Saturday, March 3, 2007

Students need communicative skills

By Pete Marchetto

My favourite new vocabulary taught to me by my students is 'operose' meaning onerous. My least favourite is 'autocade', a variation on 'motorcade' which, when you look at the word parts, is an ugly one. I advised the students to use 'motorcade' instead, not that I can see them having much use for it. I also found myself getting confused by the word 'bimonthly'; did it mean twice a month or once every two months? It transpires, to my surprise and disturbance, that it can mean both.

'Bimonthly' aside, 'operose' and 'autocade' demonstrate something I've long felt in the repetitious complaint amongst some that foreign teachers are regarded as mere window-dressing. I flatter myself in thinking that even if that is how I'm regarded - and I sincerely hope I'm not - then the reality is very different. It's clear from talking to the students that they have comparatively little understanding of English as a tool for general communication having had it taught to them like Mathematics as some other purely abstruse subject.

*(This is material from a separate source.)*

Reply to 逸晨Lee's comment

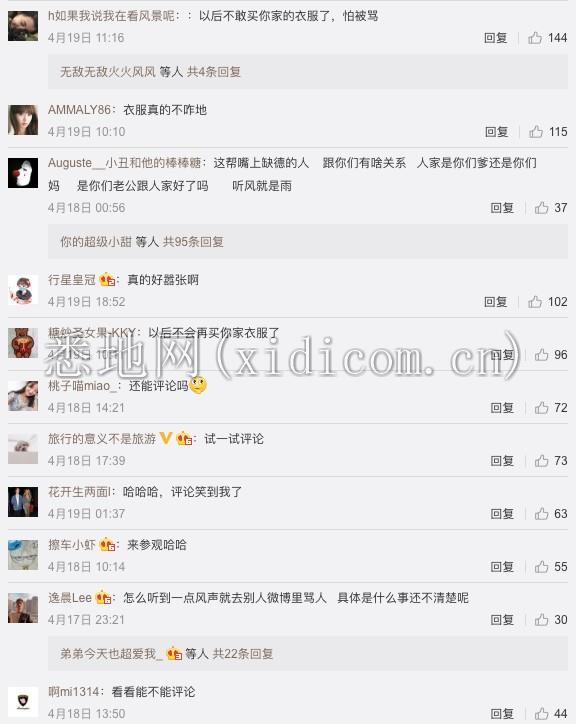click(x=502, y=620)
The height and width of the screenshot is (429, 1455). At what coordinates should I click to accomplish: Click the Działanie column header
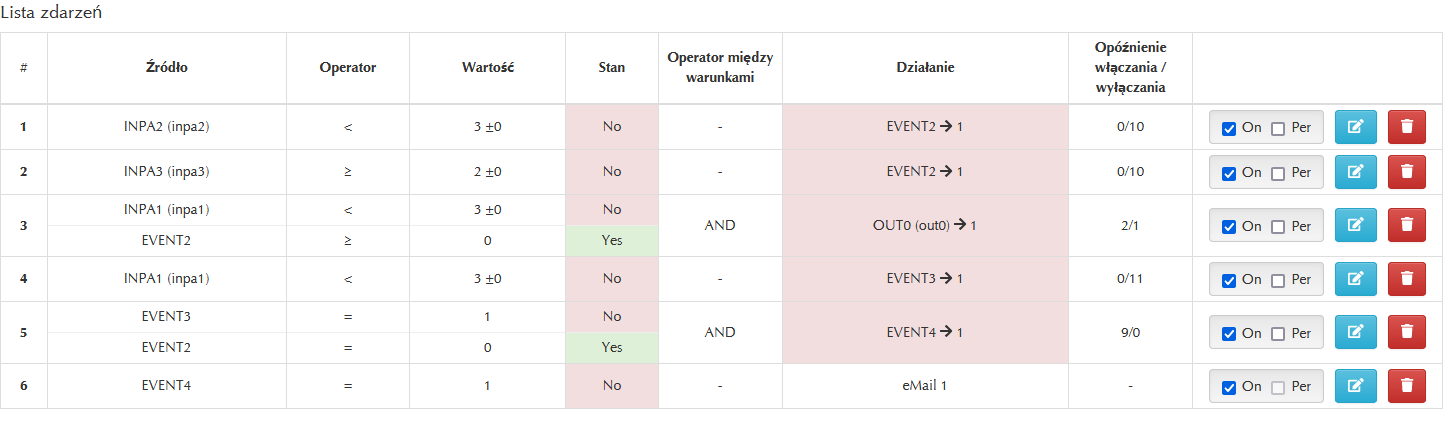(925, 68)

What we expose the students to far better than their Chinese teachers sometimes seem capable of is English as it is used 90% of the time, ie: in daily conversation. I am slowly weaning my students off the idea that there is some perfect 'answer' as to how to express oneself along lines of 1 + 1 = 2; that 'often' might be pronounced with a 't' and might not; that the simplest words are usually the best; that 'delicious' used repeatedly lacks sincerity; that they, with their Chinese accents, are often more understandable to most of the English-speaking world than, say, a native English speaker who has had the misfortune to be have been born in Yorkshire and perhaps it's not worth the dozens of hours of effort to change when a certain level has been reached for that fraction of a percent of 'improvement'; dozens of things that move English away from the purely academic and into the realms of practical use and more intuitive understanding.

It's much the same with my culture classes. There is no point at all preparing facts and figures for the class because every time I do I find they know everything I've researched already and then some. That said they're still hung up on the idea that it's compulsory for meeting British people to talk about the weather, that London is perpetually foggy, that we all carry umbrellas, that Christmas is a joyful time of the year and similar nonsense.

Back to oral lessons and, when discussing them with my students, I liken them to someone learning how to paint. After a while you have to move away from learning how to mix pigments, which brush to use, how to prepare the canvas, the rules of perspective and just PAINT something. Heaven knows they only get an hour or two a week with me to do it in; the rest of the time they'll be crammed with still more book-larnin'.

I still think / hope that I'm appreciated by my department. I KNOW I'm appreciated by my students. Above and beyond that, I know the job I'm doing is valuable and so do my best to do it well by making it interesting, challenging, amusing, realistic and so on.

Two of my most pleasant memories in China are of oral lessons. One of a very slow student lacking in confidence suddenly discovering he was able to make his fellows laugh through his sense of humour in English. From that lesson on he bonded better with classmates from more sophisticated backgrounds, (his family being cave-dwellers), and became enthusiastic about expressing himself in lessons. He advanced tremendously in the months that followed.

The other was a debate in class where people became heated. I was tempted to wade in and stop the arguments but held back. To my surprise no one lapsed into Chinese and the argument came close to abuse. Things calmed down, the belligerents made up... and I realised that the instinct that had led me to let it run had been a good one; for the first time ever the students had used English out of a desperate URGE to express themselves in a genuinely emotional situation which had then to be resolved through delicate negotiation.

For those of us who don't feel valued, it doesn't mean that what we're doing isn't valuable. Just a thought...

1 comment:

mike perrington said...

that's waht teaching should be all about.

putting the students into a situation that makes them use english.